##### Quoted passage #####
Capitol Reef National Park is worth visiting for geological formations you won’t get anywhere else with fewer crowds than some of the other big Utah parks.
Over 1.2 million visitors come to Capitol Reef National Park each year, which sounds like a lot but is a fraction of what Utah parks like Zion and Bryce Canyon see. In peak years, Zion gets about five million visitors annually.
That’s what makes Capitol Reef a more serene experience.
The park’s scenic drives allow easy access to panoramas that don’t require as much effort as some of its best trails.
While I always recommend seeing a park from your feet, if you’re not able to hike, this one is definitely still worth a trip.
Capitol Reef is known for its geological features.
Specifically, the park is known for the Waterpocket Fold. The fold is a nearly 100-mile monocline, or a wrinkle in the Earth’s crust, formed between 50 to 70 million years ago.
#####
Task instructions »
1. Name every national park that the Capitol Reef passage mentions.
2. From the Capitol Reef passage, reproduce everything from "Capitol Reef National Park is" down to "big Utah parks.".
##### Dataset content #####
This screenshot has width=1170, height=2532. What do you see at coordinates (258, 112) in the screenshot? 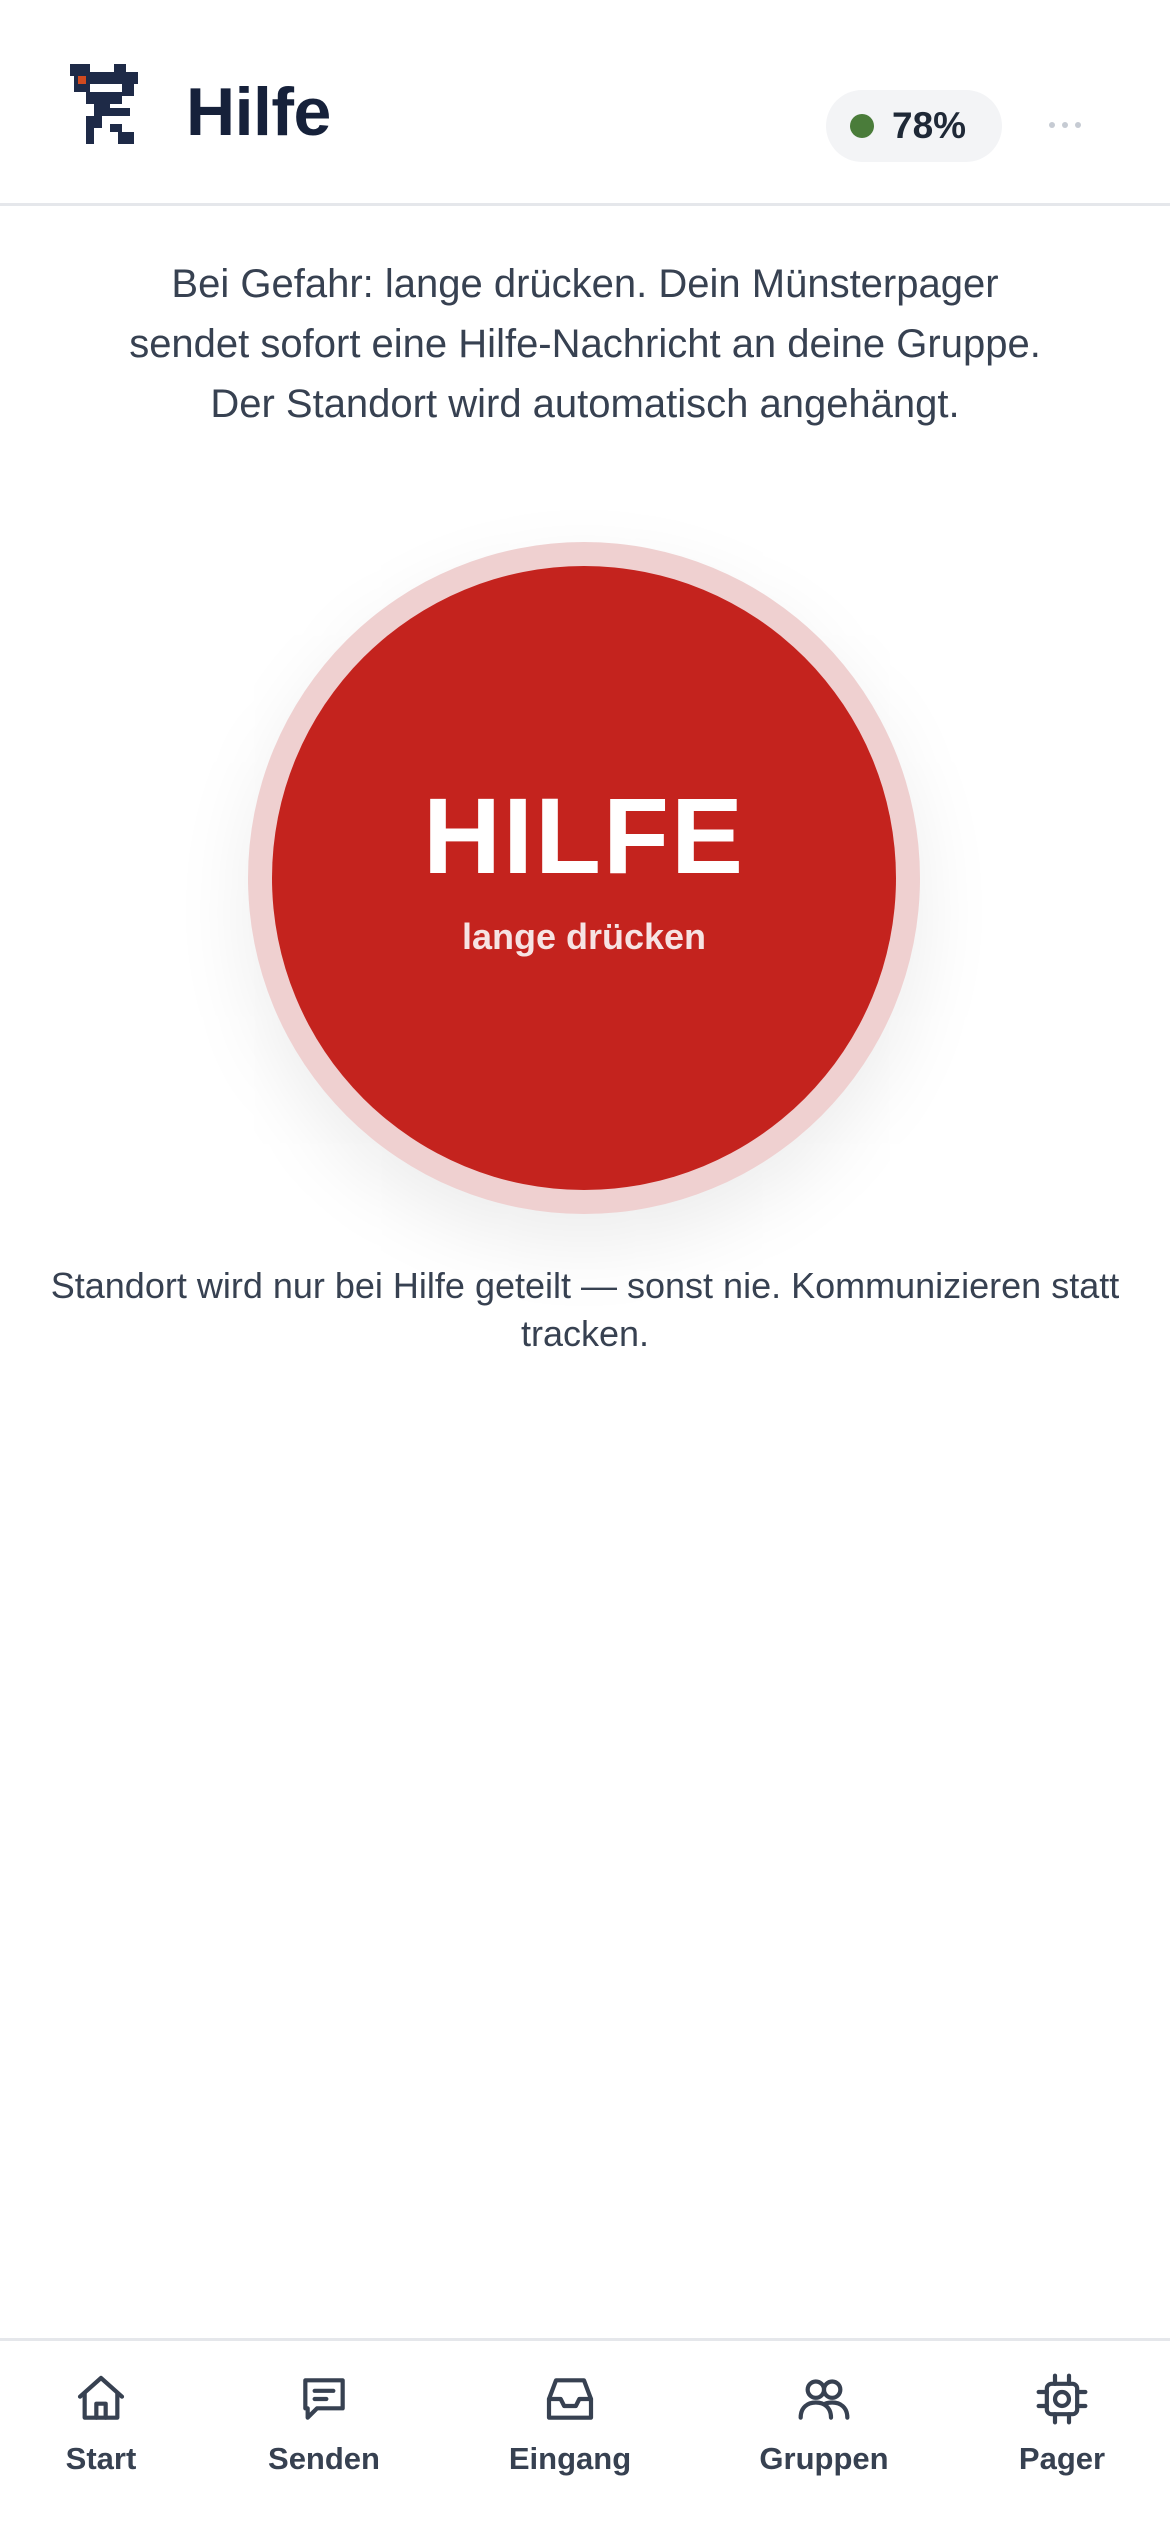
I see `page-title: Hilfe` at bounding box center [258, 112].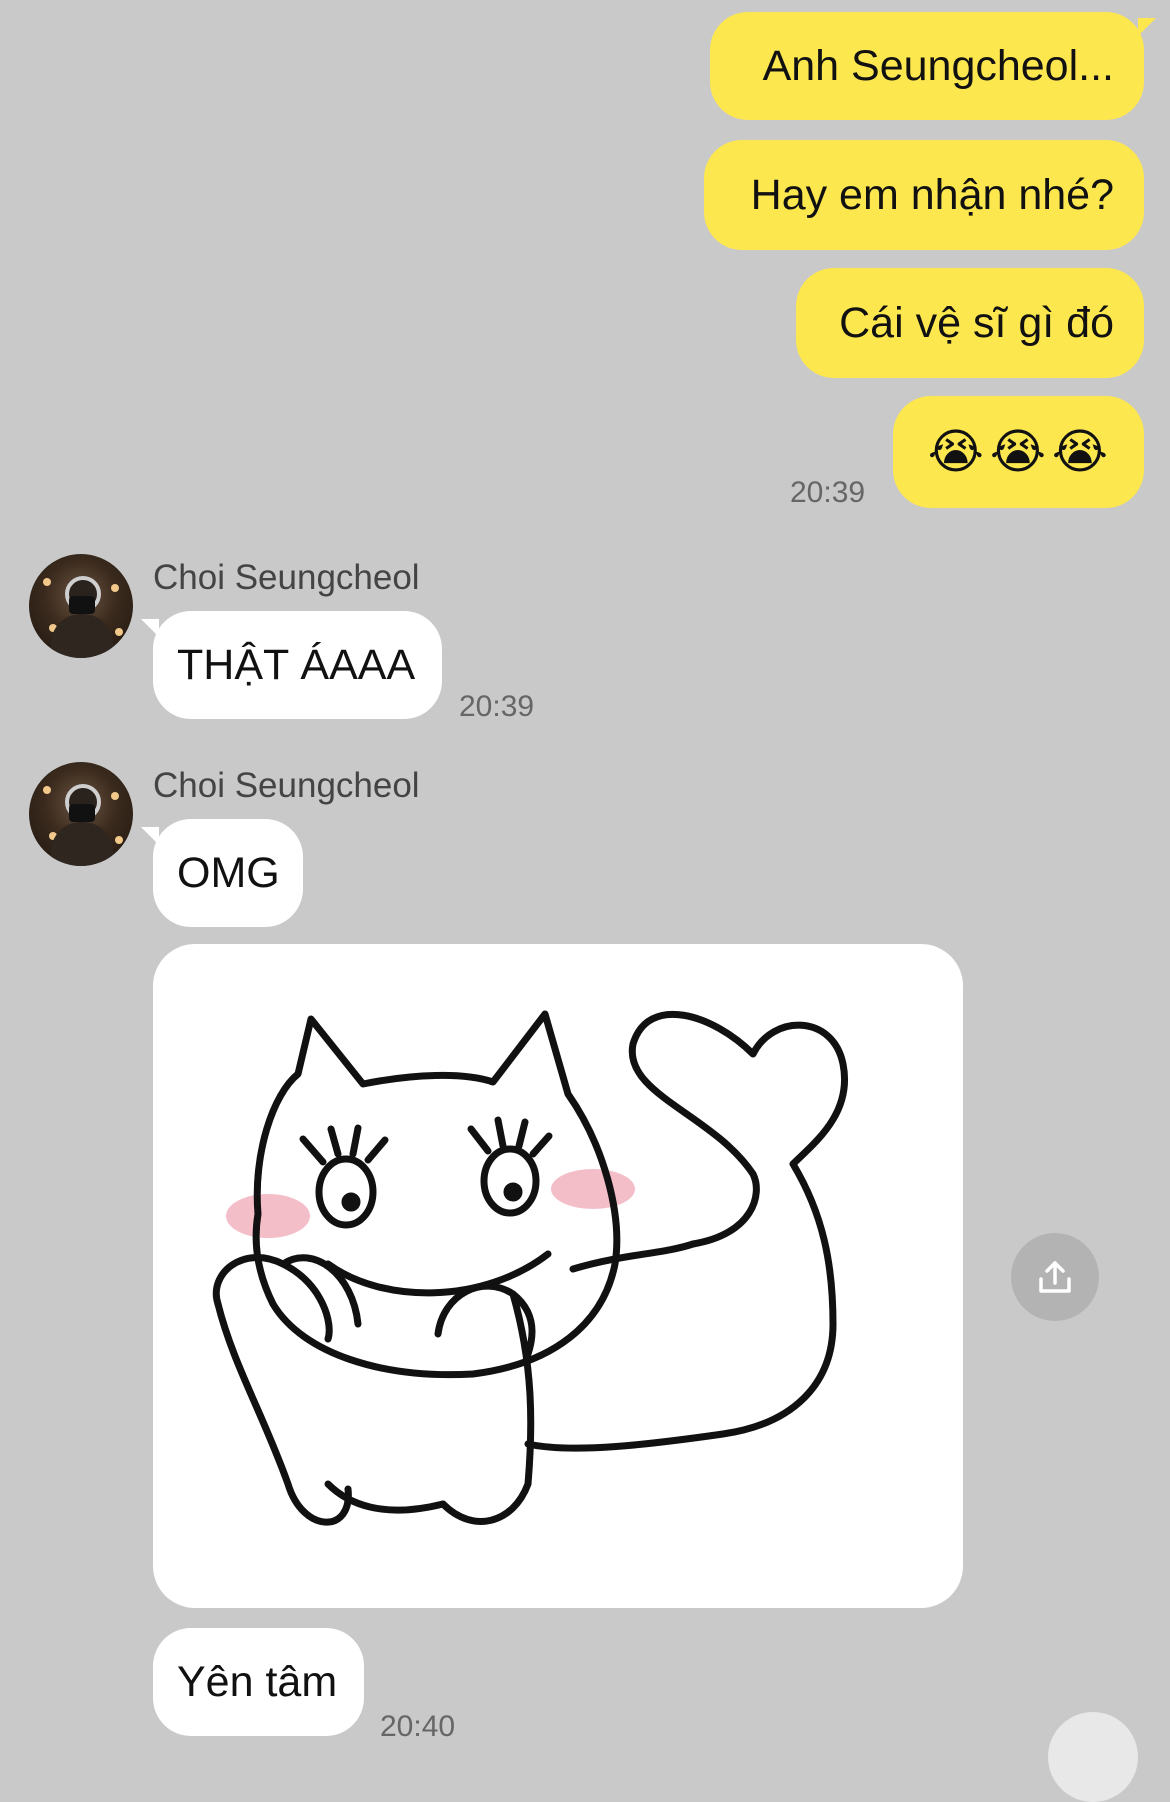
#####
##### Dataset content #####
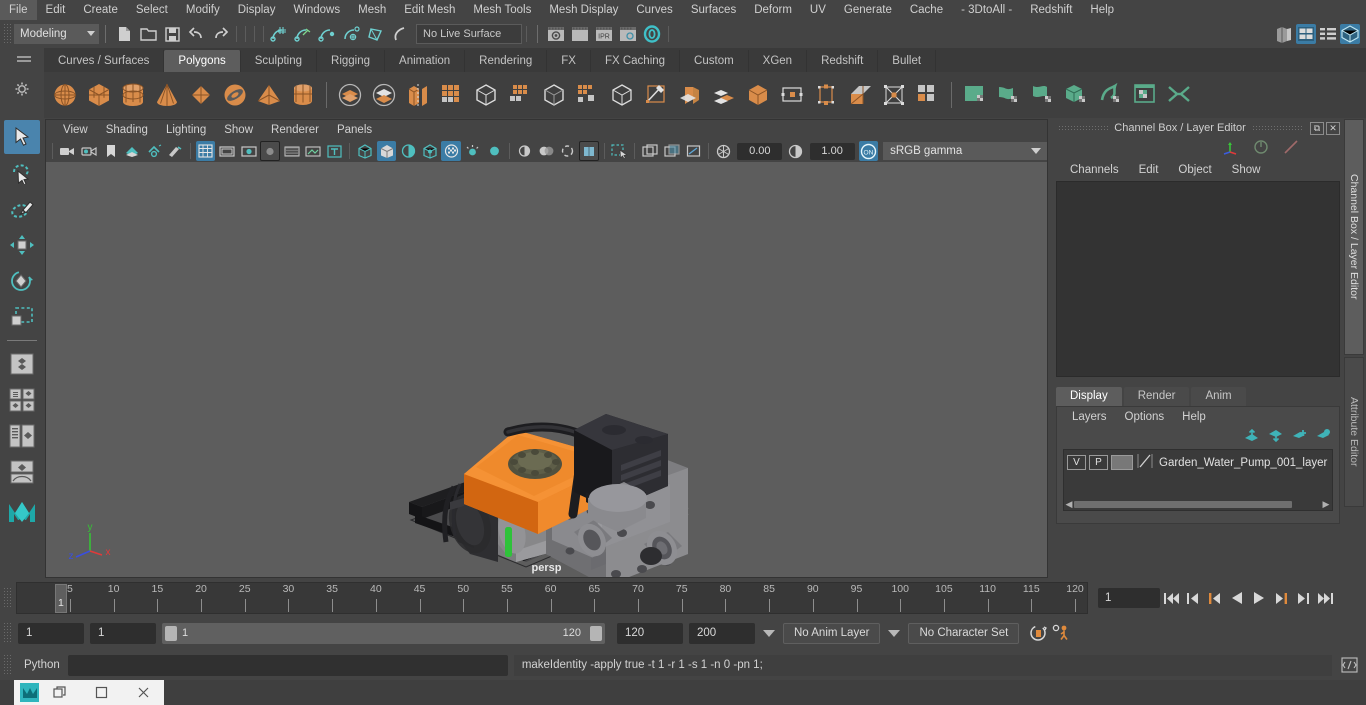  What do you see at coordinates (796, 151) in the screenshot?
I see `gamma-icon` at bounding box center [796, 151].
#####
##### Dataset content #####
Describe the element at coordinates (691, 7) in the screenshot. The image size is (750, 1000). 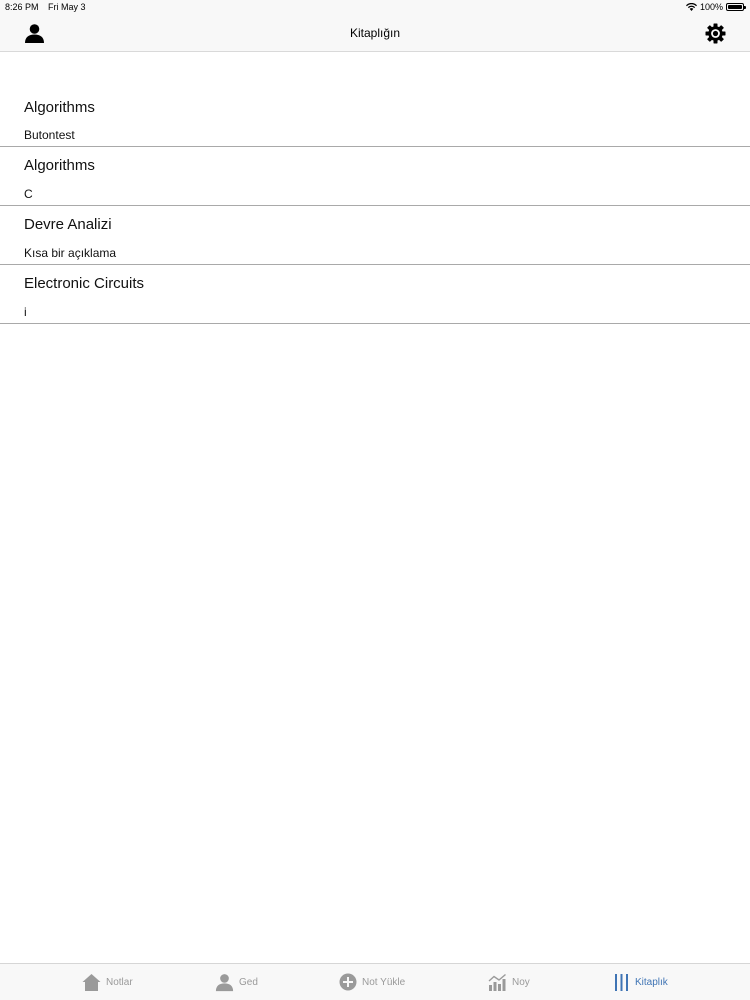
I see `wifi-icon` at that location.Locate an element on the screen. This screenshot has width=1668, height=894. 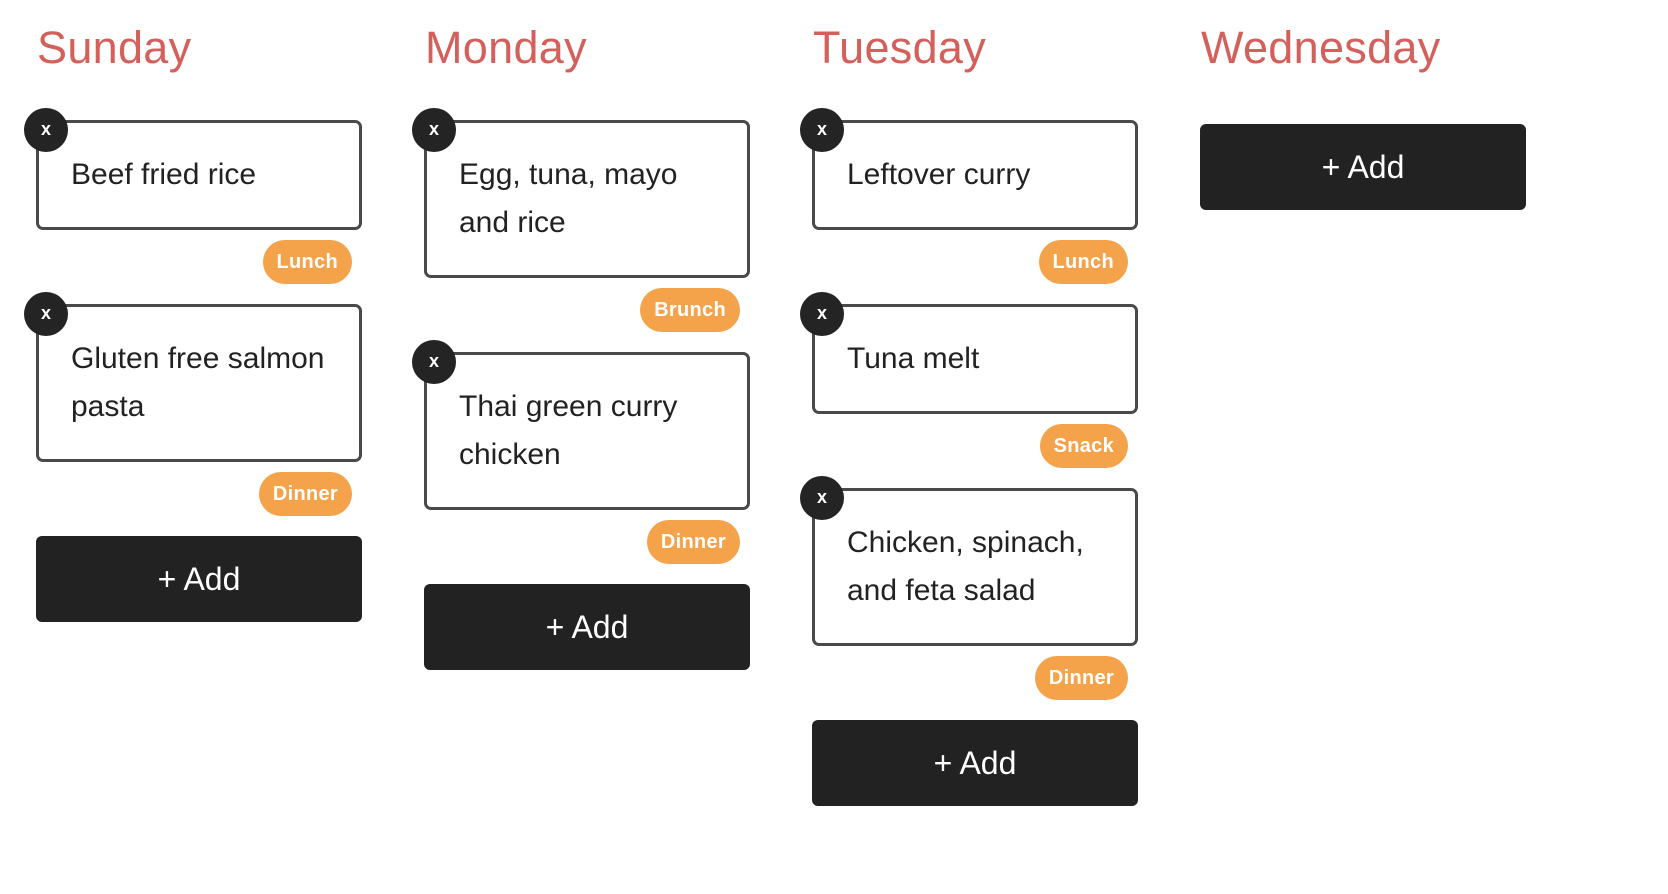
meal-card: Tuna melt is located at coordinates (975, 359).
#####
Responses to the exercise »
1. Capitol Reef National Park, Zion, Bryce Canyon

2.
Capitol Reef National Park is worth visiting for geological formations you won’t get anywhere else with fewer crowds than some of the other big Utah parks.